#### Task item
With the line that contains "The image size is (725, 577)." as the final line, return every line from the start of the data below exactly.

[Saved data entries]
--------------------------------

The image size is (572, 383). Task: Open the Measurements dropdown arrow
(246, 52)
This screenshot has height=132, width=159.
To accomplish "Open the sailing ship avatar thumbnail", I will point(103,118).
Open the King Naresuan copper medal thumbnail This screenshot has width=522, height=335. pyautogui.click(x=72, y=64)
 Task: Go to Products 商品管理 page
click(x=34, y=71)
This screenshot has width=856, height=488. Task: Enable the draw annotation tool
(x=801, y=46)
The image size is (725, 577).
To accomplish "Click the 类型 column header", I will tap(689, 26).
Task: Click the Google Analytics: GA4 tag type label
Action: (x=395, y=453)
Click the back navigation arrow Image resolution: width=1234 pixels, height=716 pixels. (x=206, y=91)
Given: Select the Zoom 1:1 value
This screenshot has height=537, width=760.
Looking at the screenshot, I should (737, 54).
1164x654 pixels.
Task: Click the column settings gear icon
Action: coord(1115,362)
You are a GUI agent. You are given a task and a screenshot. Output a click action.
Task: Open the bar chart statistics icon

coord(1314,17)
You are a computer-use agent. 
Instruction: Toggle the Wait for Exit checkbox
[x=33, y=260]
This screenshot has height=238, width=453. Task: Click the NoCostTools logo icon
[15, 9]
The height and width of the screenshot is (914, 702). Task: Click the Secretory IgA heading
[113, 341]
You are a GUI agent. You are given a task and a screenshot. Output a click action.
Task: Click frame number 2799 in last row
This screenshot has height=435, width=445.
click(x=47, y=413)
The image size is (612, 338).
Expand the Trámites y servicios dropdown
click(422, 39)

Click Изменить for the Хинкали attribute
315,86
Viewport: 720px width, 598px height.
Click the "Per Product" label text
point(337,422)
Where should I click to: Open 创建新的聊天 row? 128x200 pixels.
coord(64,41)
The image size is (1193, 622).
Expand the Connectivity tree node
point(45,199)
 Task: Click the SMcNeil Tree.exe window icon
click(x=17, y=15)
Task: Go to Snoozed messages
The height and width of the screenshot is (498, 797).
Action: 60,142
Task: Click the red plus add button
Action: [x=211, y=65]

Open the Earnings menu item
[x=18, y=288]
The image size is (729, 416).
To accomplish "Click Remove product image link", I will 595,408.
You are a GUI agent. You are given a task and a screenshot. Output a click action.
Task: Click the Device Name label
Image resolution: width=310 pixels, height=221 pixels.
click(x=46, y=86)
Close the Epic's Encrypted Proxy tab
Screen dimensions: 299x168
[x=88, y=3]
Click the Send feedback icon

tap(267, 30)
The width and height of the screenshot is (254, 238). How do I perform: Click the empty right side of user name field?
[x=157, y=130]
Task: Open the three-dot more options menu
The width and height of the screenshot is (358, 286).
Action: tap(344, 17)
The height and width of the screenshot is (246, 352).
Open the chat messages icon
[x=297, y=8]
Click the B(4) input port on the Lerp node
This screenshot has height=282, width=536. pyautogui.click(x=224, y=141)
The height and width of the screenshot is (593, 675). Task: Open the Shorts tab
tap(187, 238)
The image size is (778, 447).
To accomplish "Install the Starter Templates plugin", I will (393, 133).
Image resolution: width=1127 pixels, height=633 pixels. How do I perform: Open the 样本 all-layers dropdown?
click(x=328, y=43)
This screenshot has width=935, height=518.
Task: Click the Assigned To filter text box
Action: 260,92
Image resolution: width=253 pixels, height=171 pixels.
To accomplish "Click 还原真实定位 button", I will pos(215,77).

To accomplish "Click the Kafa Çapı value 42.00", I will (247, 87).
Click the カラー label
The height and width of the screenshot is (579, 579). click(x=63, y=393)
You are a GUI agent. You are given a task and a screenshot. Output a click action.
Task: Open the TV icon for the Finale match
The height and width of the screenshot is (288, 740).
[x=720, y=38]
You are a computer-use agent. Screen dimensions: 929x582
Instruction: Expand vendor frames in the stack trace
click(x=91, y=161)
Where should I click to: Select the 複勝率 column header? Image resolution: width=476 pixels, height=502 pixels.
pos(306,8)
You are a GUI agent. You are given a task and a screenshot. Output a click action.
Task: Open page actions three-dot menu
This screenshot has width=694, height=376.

--------------------------------

#### Answer area
The image size is (572, 383). Task: Open the Measurements dropdown arrow
(246, 52)
This screenshot has height=132, width=159.
To accomplish "Open the sailing ship avatar thumbnail", I will point(103,118).
Open the King Naresuan copper medal thumbnail This screenshot has width=522, height=335. pyautogui.click(x=72, y=64)
 Task: Go to Products 商品管理 page
click(x=34, y=71)
This screenshot has width=856, height=488. Task: Enable the draw annotation tool
(x=801, y=46)
The image size is (725, 577).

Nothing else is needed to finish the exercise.